- **Text block**
= = = = = = =
Sunday, February 28, 2010

Poetry on the Sabbath / Lloyd


All my life I have been careful to avoid employment that required me to work on Sundays. In our family, Judy and I made it a church and family day. And I think it helped us create a culture that celebrated interpersonal, family relationships at the center of our lives. The Sunday difference became an important core value even though my employment frequently uprooted us, and we had to keep starting over again in new communities and schools. It helped especially when I had to commute far distances and work long hours--unable to be home for dinner every night.

So it was gut wrenching experience this month when new management at the maximum security forensic psychiatric hospital where I work, arbitrarily and totally unresponsive to my pleas for accommodation, reassigned my days off from Sunday/Monday to Friday/Saturday.  Level-of-care hospital service is 24/7; and so I realize now how fortunate I have been to have had Sunday’s off these many years.


To set Sunday apart I proposed and was granted permission to facilitate a Poetry Reading and Writing Group. We only have a few participants each time, but the subject matter provides an opportunity to indentify and discuss values; and surprising enough, they are often spiritual and intensely personal.

We’ve been talking about relationships. And to illustrate the dynamic nature of relationships, I offered the following observation about couples: Your girlfriend may become your wife, your wife may become pregnant, but everything changes when she becomes a mother. Here’s the poem with illustrations:

“When Girlfriends Become Mothers”

I married my girlfriend.
And when she became pregnant
she moved about clumsily,
but we were much the same.

Then my girlfriend gave birth.
She became a mother
and I, a father.
= = = = = = =
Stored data
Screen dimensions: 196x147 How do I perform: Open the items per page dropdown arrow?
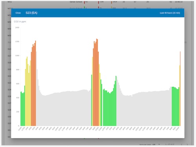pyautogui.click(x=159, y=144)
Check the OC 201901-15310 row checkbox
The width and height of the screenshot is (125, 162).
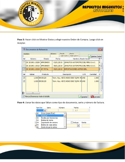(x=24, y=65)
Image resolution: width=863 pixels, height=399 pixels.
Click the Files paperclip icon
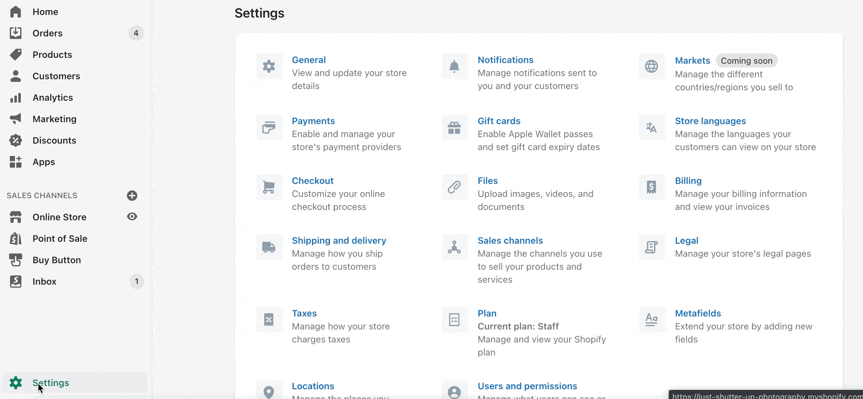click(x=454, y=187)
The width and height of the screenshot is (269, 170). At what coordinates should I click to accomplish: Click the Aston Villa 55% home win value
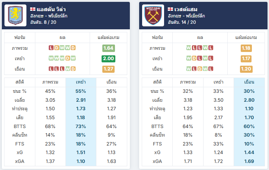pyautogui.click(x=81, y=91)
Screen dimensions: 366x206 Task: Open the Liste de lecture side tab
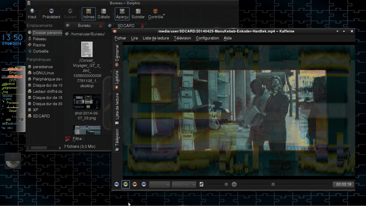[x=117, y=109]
= = = = = = =
- **Problems to solve**
(a) According to the blog post, which days off was the writer reassigned to this month?
(b) Translate this sentence from the blog post into Spanish: "We’ve been talking about relationships."

- **Numbered responses**
(a) Friday and Saturday.

(b) Hemos estado hablando de las relaciones.